Can you reproduce every one of the records below word for word, with nothing changed?

— Begin ENTRIES SUPPLIED —

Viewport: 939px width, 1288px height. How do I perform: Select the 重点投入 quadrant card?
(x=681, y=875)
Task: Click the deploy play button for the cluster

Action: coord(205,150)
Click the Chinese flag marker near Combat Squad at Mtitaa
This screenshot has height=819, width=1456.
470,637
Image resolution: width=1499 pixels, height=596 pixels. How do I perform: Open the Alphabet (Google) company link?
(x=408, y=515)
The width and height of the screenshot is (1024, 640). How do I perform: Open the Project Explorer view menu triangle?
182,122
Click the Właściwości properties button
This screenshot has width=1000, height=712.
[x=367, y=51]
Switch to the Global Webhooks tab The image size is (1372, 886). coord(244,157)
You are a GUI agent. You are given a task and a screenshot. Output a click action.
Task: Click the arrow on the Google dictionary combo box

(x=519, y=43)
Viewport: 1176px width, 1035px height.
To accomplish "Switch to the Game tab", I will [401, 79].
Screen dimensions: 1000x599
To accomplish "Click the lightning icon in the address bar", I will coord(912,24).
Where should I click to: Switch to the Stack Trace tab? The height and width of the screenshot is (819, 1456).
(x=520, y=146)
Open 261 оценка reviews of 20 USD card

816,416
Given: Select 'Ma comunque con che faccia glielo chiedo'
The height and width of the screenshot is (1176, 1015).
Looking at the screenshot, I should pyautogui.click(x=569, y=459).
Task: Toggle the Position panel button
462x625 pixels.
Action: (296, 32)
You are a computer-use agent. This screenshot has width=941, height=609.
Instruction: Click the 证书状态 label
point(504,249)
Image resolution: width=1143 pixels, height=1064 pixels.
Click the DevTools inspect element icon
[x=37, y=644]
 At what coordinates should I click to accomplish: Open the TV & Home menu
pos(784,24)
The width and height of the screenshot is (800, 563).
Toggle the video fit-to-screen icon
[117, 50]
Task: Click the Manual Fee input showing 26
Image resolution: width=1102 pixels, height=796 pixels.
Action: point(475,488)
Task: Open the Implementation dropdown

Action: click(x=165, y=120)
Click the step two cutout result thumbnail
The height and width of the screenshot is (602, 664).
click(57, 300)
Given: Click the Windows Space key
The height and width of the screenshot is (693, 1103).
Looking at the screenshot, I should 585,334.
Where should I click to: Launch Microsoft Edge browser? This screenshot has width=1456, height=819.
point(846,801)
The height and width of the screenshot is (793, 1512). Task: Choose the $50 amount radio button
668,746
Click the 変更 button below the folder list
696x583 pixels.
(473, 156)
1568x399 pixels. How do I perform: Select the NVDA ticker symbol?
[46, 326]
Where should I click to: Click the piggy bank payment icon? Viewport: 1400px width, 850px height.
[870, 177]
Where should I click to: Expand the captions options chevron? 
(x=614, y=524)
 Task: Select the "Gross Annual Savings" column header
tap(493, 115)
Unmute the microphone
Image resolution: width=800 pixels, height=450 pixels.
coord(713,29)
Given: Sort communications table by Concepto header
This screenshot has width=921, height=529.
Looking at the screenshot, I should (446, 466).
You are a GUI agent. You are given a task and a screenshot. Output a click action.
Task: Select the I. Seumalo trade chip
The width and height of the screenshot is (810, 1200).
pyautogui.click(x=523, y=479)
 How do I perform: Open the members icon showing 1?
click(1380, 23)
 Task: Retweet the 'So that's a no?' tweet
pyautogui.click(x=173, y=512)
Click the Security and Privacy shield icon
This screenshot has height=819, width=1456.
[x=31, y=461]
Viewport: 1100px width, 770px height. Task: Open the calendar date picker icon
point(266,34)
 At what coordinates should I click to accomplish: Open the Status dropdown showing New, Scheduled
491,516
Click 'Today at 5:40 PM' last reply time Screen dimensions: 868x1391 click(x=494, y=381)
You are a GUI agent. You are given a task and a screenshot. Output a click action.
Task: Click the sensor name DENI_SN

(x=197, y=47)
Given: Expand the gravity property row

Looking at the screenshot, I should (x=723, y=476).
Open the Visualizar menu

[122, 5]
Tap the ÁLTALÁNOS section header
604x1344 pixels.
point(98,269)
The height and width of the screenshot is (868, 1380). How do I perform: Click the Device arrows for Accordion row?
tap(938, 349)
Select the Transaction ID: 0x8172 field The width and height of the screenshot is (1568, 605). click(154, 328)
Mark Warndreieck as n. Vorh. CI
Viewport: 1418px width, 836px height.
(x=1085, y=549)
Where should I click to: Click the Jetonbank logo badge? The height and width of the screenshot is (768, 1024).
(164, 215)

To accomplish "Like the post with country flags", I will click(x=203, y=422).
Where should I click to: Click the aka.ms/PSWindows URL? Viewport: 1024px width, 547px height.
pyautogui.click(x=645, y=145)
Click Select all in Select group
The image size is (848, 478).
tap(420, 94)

— End ENTRIES SUPPLIED —

- _TASK ANSWER_
Viewport: 939px width, 1288px height. How do I perform: Select the 重点投入 quadrant card?
(x=681, y=875)
Task: Click the deploy play button for the cluster

Action: coord(205,150)
Click the Chinese flag marker near Combat Squad at Mtitaa
This screenshot has height=819, width=1456.
470,637
Image resolution: width=1499 pixels, height=596 pixels. How do I perform: Open the Alphabet (Google) company link?
(x=408, y=515)
The width and height of the screenshot is (1024, 640). How do I perform: Open the Project Explorer view menu triangle?
182,122
Click the Właściwości properties button
This screenshot has width=1000, height=712.
[x=367, y=51]
Switch to the Global Webhooks tab The image size is (1372, 886). coord(244,157)
You are a GUI agent. You are given a task and a screenshot. Output a click action.
Task: Click the arrow on the Google dictionary combo box

(x=519, y=43)
Viewport: 1176px width, 1035px height.
To accomplish "Switch to the Game tab", I will [401, 79].
Screen dimensions: 1000x599
To accomplish "Click the lightning icon in the address bar", I will coord(912,24).
Where should I click to: Switch to the Stack Trace tab? The height and width of the screenshot is (819, 1456).
(x=520, y=146)
Open 261 оценка reviews of 20 USD card

816,416
Given: Select 'Ma comunque con che faccia glielo chiedo'
The height and width of the screenshot is (1176, 1015).
Looking at the screenshot, I should pyautogui.click(x=569, y=459).
Task: Toggle the Position panel button
462x625 pixels.
Action: (296, 32)
You are a computer-use agent. This screenshot has width=941, height=609.
Instruction: Click the 证书状态 label
point(504,249)
Image resolution: width=1143 pixels, height=1064 pixels.
Click the DevTools inspect element icon
[x=37, y=644]
 At what coordinates should I click to accomplish: Open the TV & Home menu
pos(784,24)
The width and height of the screenshot is (800, 563).
Toggle the video fit-to-screen icon
[117, 50]
Task: Click the Manual Fee input showing 26
Image resolution: width=1102 pixels, height=796 pixels.
Action: point(475,488)
Task: Open the Implementation dropdown

Action: click(x=165, y=120)
Click the step two cutout result thumbnail
The height and width of the screenshot is (602, 664).
click(57, 300)
Given: Click the Windows Space key
The height and width of the screenshot is (693, 1103).
Looking at the screenshot, I should 585,334.
Where should I click to: Launch Microsoft Edge browser? This screenshot has width=1456, height=819.
point(846,801)
The height and width of the screenshot is (793, 1512). Task: Choose the $50 amount radio button
668,746
Click the 変更 button below the folder list
696x583 pixels.
(473, 156)
1568x399 pixels. How do I perform: Select the NVDA ticker symbol?
[46, 326]
Where should I click to: Click the piggy bank payment icon? Viewport: 1400px width, 850px height.
[870, 177]
Where should I click to: Expand the captions options chevron? 
(x=614, y=524)
 Task: Select the "Gross Annual Savings" column header
tap(493, 115)
Unmute the microphone
Image resolution: width=800 pixels, height=450 pixels.
coord(713,29)
Given: Sort communications table by Concepto header
This screenshot has width=921, height=529.
Looking at the screenshot, I should (446, 466).
You are a GUI agent. You are given a task and a screenshot. Output a click action.
Task: Select the I. Seumalo trade chip
The width and height of the screenshot is (810, 1200).
pyautogui.click(x=523, y=479)
 How do I perform: Open the members icon showing 1?
click(1380, 23)
 Task: Retweet the 'So that's a no?' tweet
pyautogui.click(x=173, y=512)
Click the Security and Privacy shield icon
This screenshot has height=819, width=1456.
[x=31, y=461]
Viewport: 1100px width, 770px height. Task: Open the calendar date picker icon
point(266,34)
 At what coordinates should I click to accomplish: Open the Status dropdown showing New, Scheduled
491,516
Click 'Today at 5:40 PM' last reply time Screen dimensions: 868x1391 click(x=494, y=381)
You are a GUI agent. You are given a task and a screenshot. Output a click action.
Task: Click the sensor name DENI_SN

(x=197, y=47)
Given: Expand the gravity property row

Looking at the screenshot, I should (x=723, y=476).
Open the Visualizar menu

[122, 5]
Tap the ÁLTALÁNOS section header
604x1344 pixels.
point(98,269)
The height and width of the screenshot is (868, 1380). How do I perform: Click the Device arrows for Accordion row?
tap(938, 349)
Select the Transaction ID: 0x8172 field The width and height of the screenshot is (1568, 605). click(154, 328)
Mark Warndreieck as n. Vorh. CI
Viewport: 1418px width, 836px height.
(x=1085, y=549)
Where should I click to: Click the Jetonbank logo badge? The height and width of the screenshot is (768, 1024).
(164, 215)

To accomplish "Like the post with country flags", I will click(x=203, y=422).
Where should I click to: Click the aka.ms/PSWindows URL? Viewport: 1024px width, 547px height.
pyautogui.click(x=645, y=145)
Click Select all in Select group
The image size is (848, 478).
tap(420, 94)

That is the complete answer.